#tax # As of early 2026, the tax regime for Bitcoin and other Virtual Digital Assets (VDAs) in India remains largely unchanged from the strict framework introduced in 2022. Despite industry hopes for relief in the Union Budget 2026, the government has maintained the status quo while tightening compliance.
Here is the breakdown of BTC taxation in India for the 2026-27 period:
1. Flat 30% Tax on Gains
Any profit made from the transfer (selling, swapping, or spending) of Bitcoin is taxed at a flat rate of 30%.
No Slab Benefits: This rate applies regardless of your total income or how long you held the BTC.
Calculation: You can only deduct the cost of acquisition (purchase price). You cannot claim deductions for electricity, internet, or exchange fees.
Cess/Surcharge: An additional 4% Health and Education Cess is applied to the tax amount, along with applicable surcharges.
2. 1% TDS (Tax Deducted at Source)
A 1% TDS is deducted at the time of sale or transfer of Bitcoin.
Traceability: This is designed to help the government track crypto transactions.
Indian vs. Foreign Exchanges: Indian exchanges usually deduct this automatically. If you trade on a foreign exchange or via P2P, the responsibility to deposit this TDS may fall on you.
Threshold: Generally applies if your total transactions exceed ₹50,000 in a financial year (or ₹10,000 for certain specified persons).
3. No "Loss Set-Off"
This is one of the strictest rules in the Indian crypto tax code:
You cannot offset losses from one coin against gains from another. For example, if you lose ₹10,000 on Ethereum but gain ₹10,000 on Bitcoin, you still owe 30% tax on the ₹10,000 Bitcoin profit.

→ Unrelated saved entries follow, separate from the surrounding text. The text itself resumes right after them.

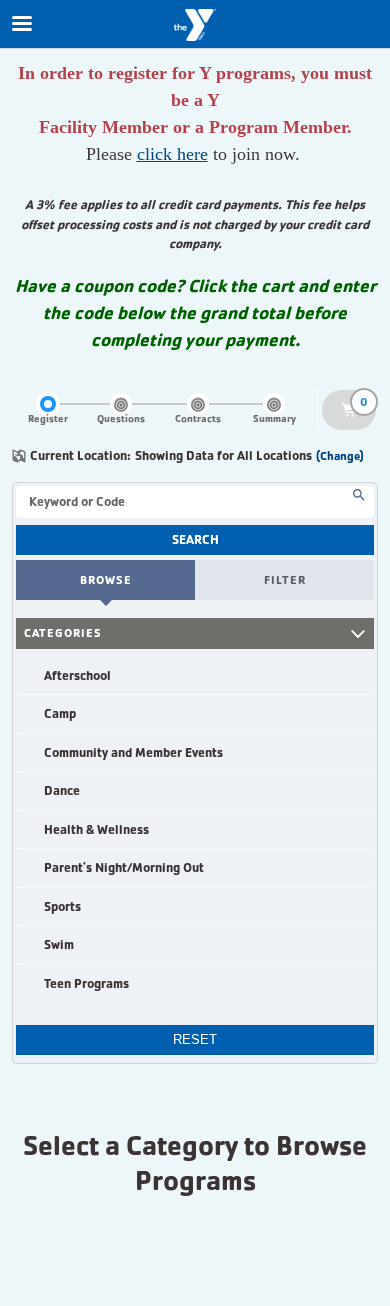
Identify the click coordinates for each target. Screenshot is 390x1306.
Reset (195, 1039)
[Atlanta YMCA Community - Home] (195, 25)
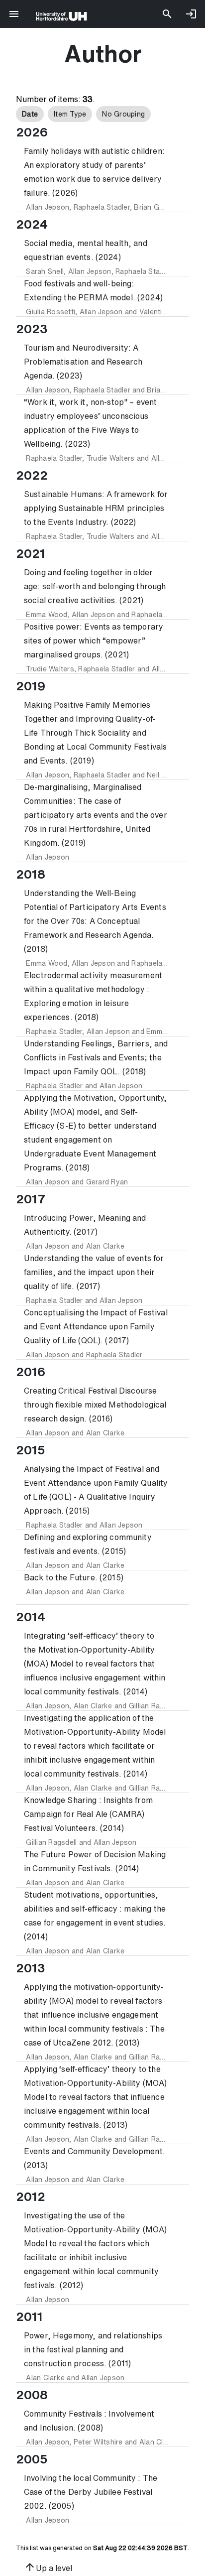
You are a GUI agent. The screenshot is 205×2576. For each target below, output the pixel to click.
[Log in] (191, 14)
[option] (30, 114)
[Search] (167, 14)
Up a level (48, 2567)
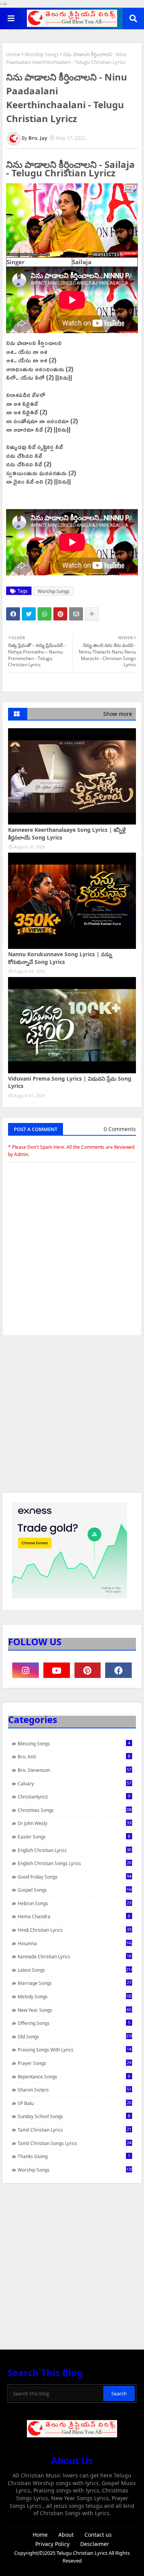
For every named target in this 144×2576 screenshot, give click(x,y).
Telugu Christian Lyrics (82, 2552)
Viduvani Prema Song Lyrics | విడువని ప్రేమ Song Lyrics (69, 1082)
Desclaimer (94, 2544)
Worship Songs (42, 54)
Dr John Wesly (74, 1823)
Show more (117, 713)
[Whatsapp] (44, 613)
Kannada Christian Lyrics (74, 1956)
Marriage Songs (74, 1982)
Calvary (74, 1783)
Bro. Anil (74, 1756)
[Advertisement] (72, 1418)
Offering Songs (74, 2023)
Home (13, 54)
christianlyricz (74, 1796)
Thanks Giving (74, 2156)
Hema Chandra (74, 1916)
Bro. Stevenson (74, 1769)
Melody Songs (75, 1996)
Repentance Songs (74, 2076)
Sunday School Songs (74, 2116)
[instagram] (25, 1670)
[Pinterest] (60, 613)
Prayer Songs (74, 2063)
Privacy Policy (52, 2544)
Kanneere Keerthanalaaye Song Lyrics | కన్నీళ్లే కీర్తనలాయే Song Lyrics (67, 833)
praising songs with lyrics (74, 2049)
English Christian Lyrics (74, 1850)
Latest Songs (75, 1969)
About (66, 2534)
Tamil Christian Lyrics (74, 2129)
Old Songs (75, 2036)
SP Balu (74, 2103)
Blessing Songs (74, 1743)
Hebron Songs (74, 1903)
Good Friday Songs (74, 1876)
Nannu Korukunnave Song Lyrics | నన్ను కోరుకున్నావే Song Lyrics (60, 957)
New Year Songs (74, 2009)
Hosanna (75, 1943)
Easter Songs (74, 1836)
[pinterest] (87, 1670)
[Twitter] (29, 613)
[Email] (76, 613)
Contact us (98, 2534)
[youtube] (56, 1670)
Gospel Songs (75, 1889)
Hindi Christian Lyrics (74, 1929)
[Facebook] (13, 613)
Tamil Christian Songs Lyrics (74, 2143)
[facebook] (118, 1670)
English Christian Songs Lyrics (74, 1863)
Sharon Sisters (74, 2089)
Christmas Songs (75, 1810)
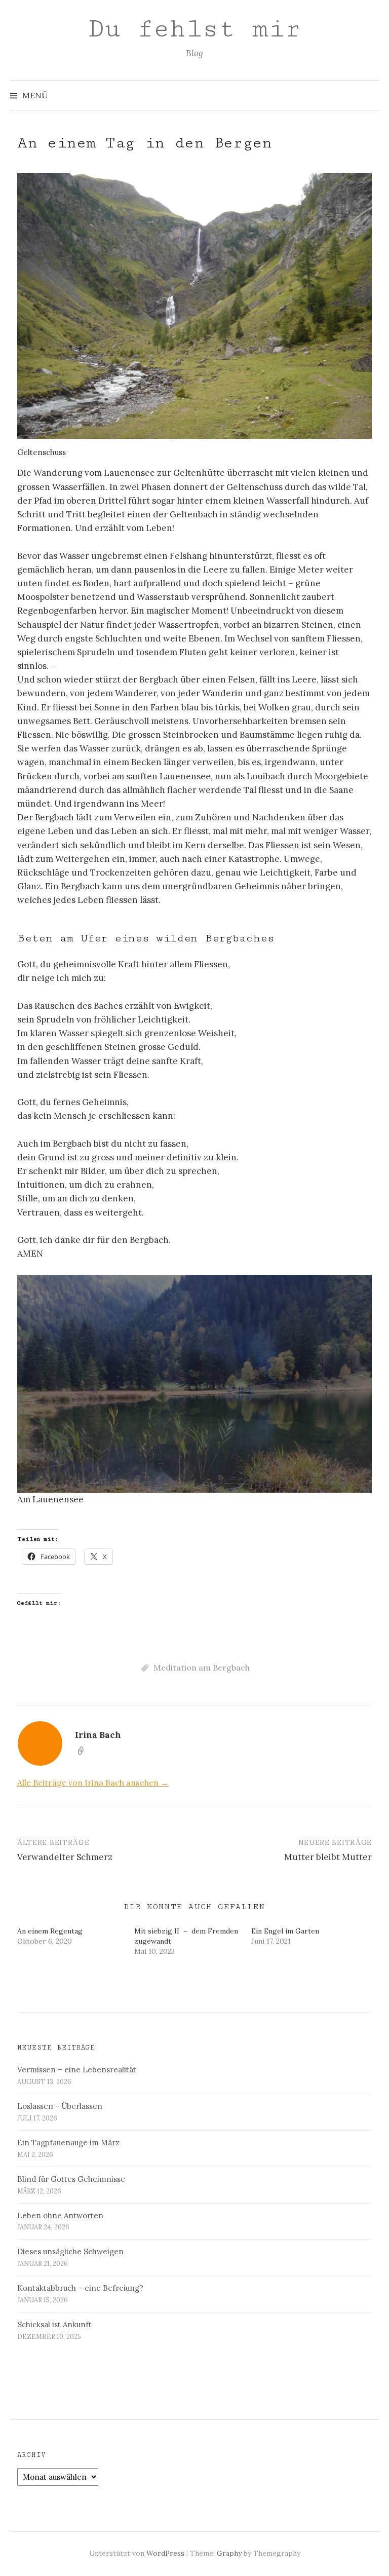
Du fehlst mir (194, 29)
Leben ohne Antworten (60, 2215)
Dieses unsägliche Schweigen (70, 2251)
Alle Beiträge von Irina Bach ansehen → (93, 1782)
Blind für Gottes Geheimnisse (71, 2179)
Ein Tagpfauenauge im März (68, 2142)
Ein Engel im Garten (285, 1931)
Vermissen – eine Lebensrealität (76, 2069)
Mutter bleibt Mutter (328, 1857)
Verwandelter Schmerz (64, 1857)
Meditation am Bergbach (201, 1667)
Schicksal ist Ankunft (54, 2324)
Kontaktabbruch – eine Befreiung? (80, 2288)
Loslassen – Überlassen (59, 2106)
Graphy (229, 2553)
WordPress (165, 2553)
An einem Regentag (50, 1931)
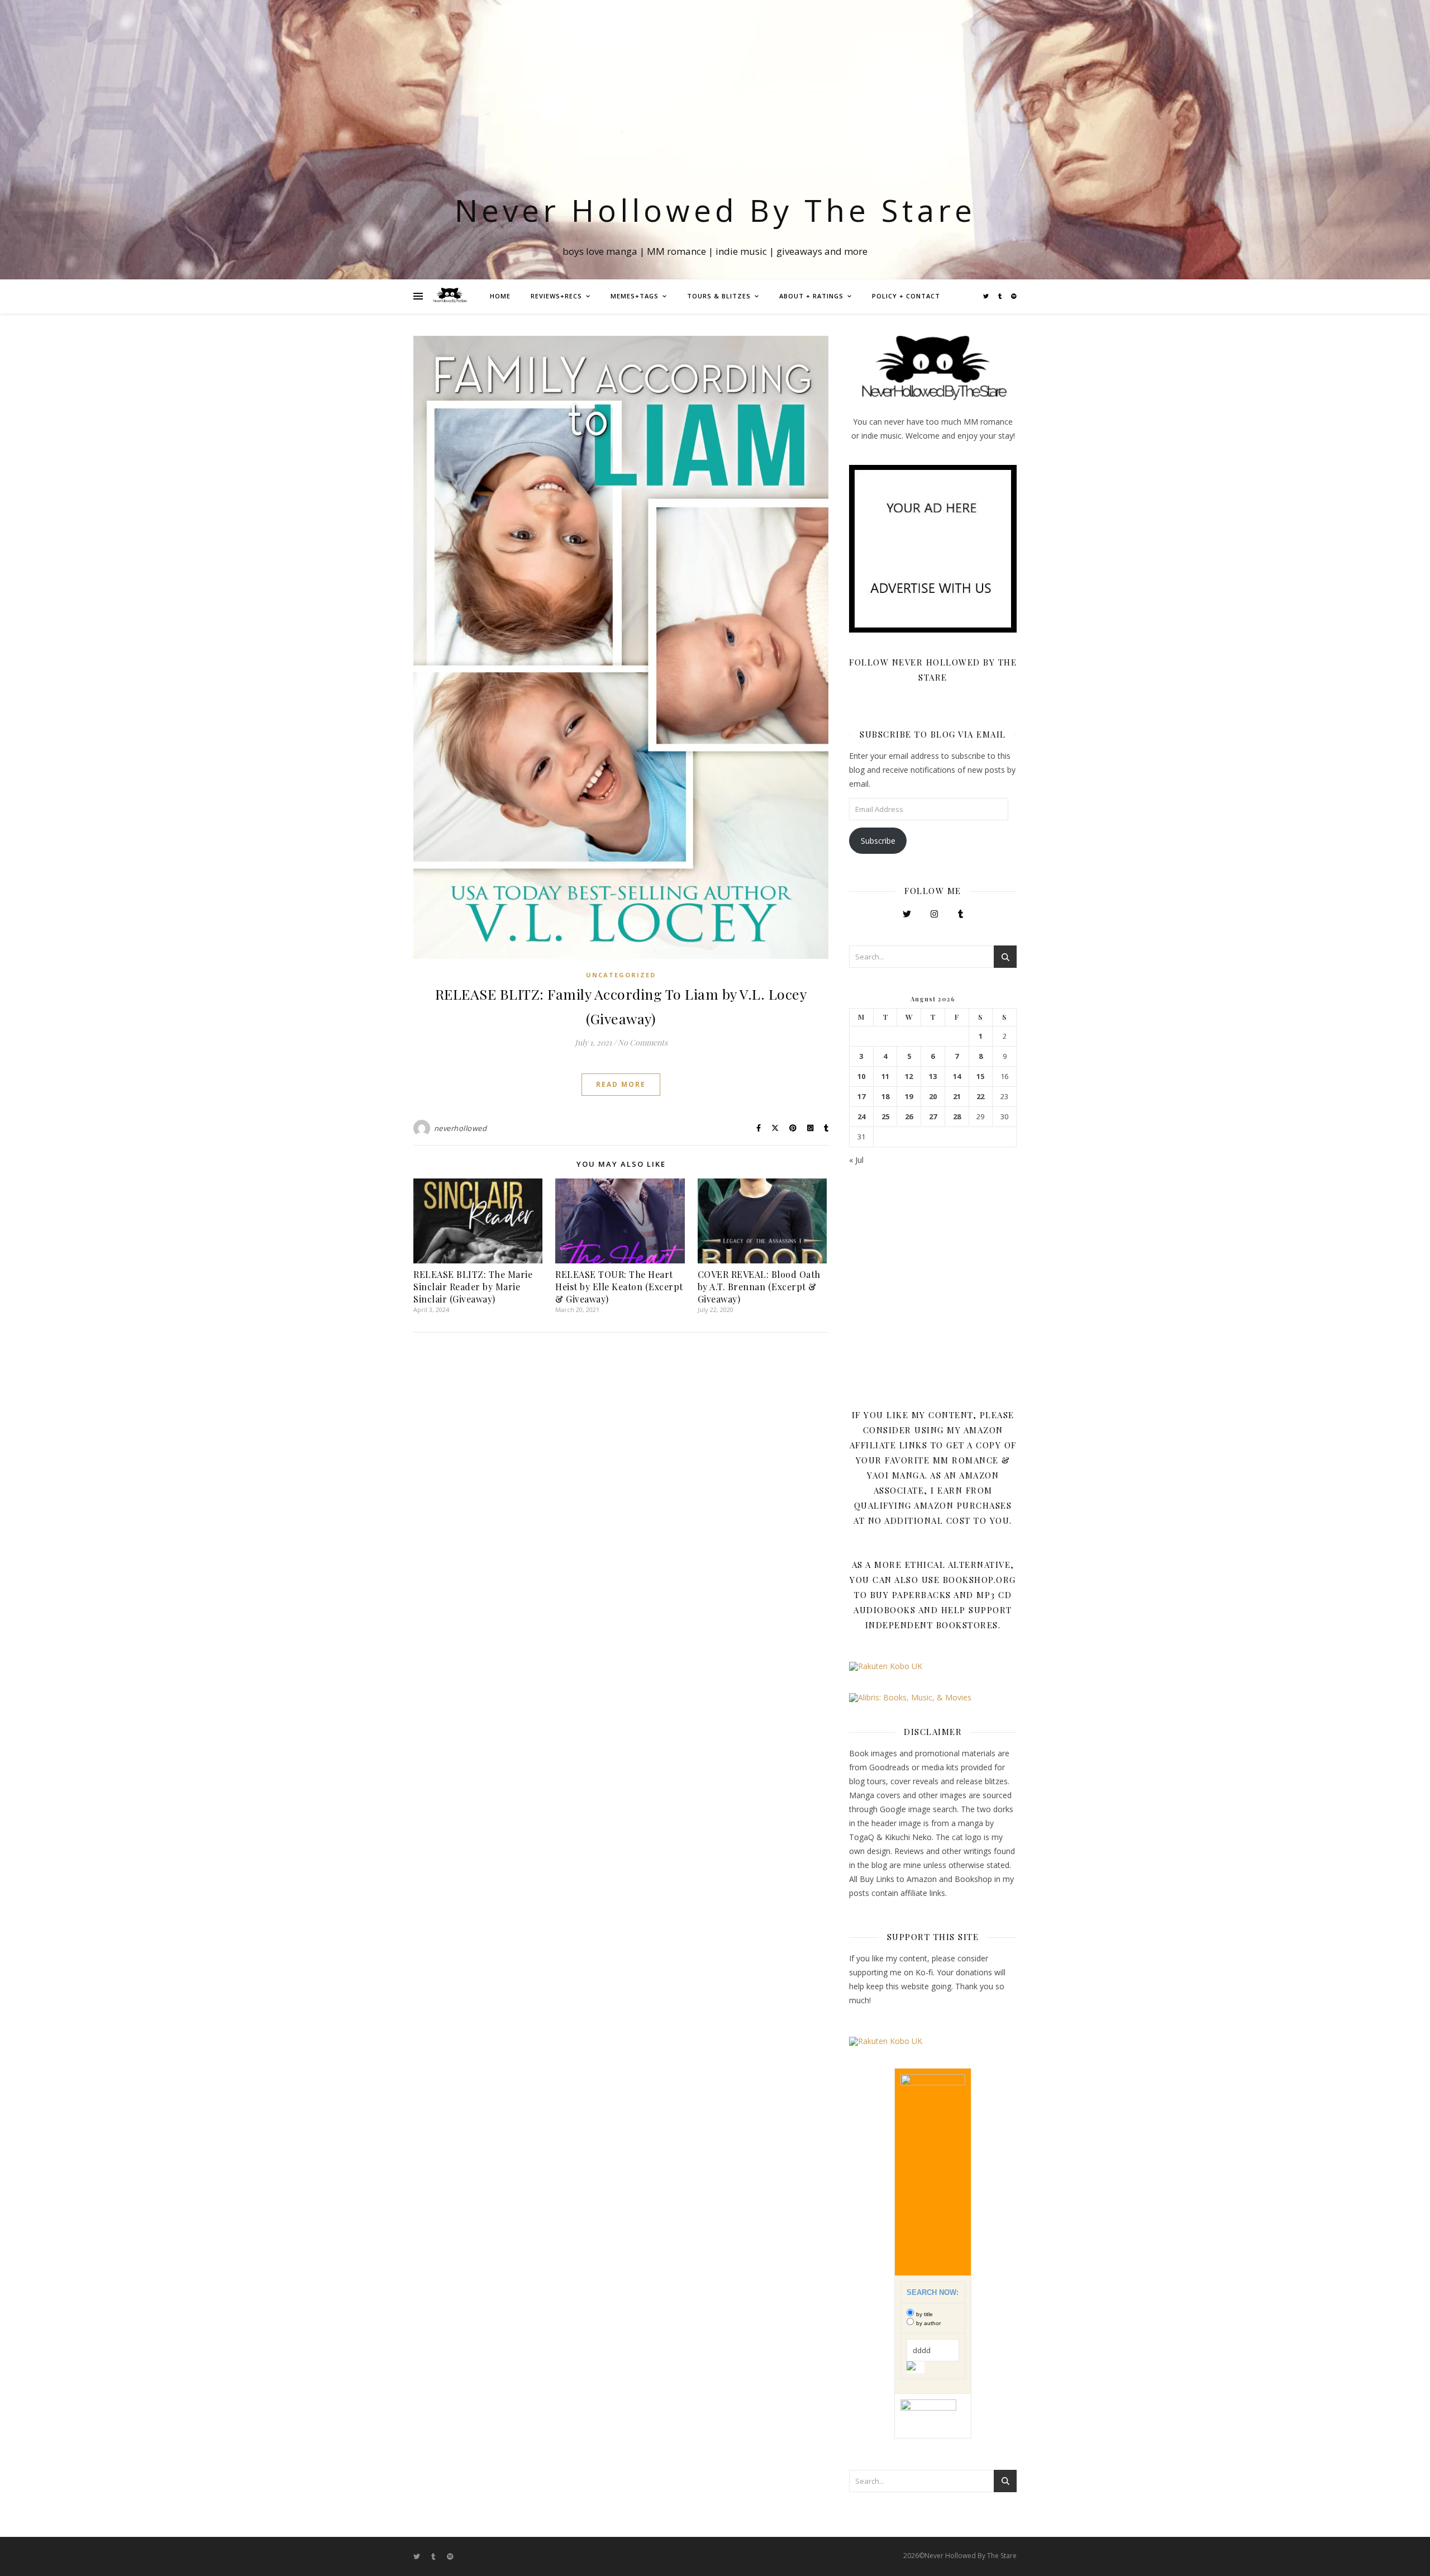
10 (861, 1076)
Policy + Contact (906, 296)
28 (957, 1117)
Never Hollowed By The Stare (715, 210)
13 (933, 1076)
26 (909, 1117)
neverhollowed (460, 1128)
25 (885, 1117)
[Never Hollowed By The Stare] (449, 296)
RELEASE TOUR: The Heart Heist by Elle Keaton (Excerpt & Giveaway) (619, 1286)
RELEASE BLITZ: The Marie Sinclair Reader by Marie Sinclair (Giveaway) (472, 1286)
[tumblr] (1000, 296)
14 (957, 1076)
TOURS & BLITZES (719, 296)
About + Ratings (811, 296)
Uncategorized (621, 975)
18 (885, 1096)
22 (980, 1096)
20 (933, 1096)
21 (957, 1096)
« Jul (856, 1159)
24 (861, 1117)
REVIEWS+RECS (556, 296)
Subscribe (878, 840)
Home (500, 296)
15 (980, 1076)
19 (909, 1096)
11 (885, 1076)
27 (933, 1117)
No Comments (643, 1042)
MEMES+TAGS (635, 296)
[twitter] (986, 296)
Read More (621, 1084)
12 (909, 1076)
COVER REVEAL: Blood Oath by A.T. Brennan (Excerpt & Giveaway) (759, 1286)
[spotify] (1014, 296)
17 (861, 1096)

Losses cannot be carried forward to future years.
4. New 2026 Penalties & Reporting
The 2026-27 Budget introduced stricter penalties for non-compliance, effective April 1, 2026:
Daily Fines: Entities failing to file required statements on crypto transactions face a penalty of ₹200 per day.
Inaccurate Reporting: Providing incorrect information in tax filings can lead to a flat penalty of ₹50,000.
Schedule VDA: All transactions must be reported under "Schedule VDA" in your Income Tax Return (ITR).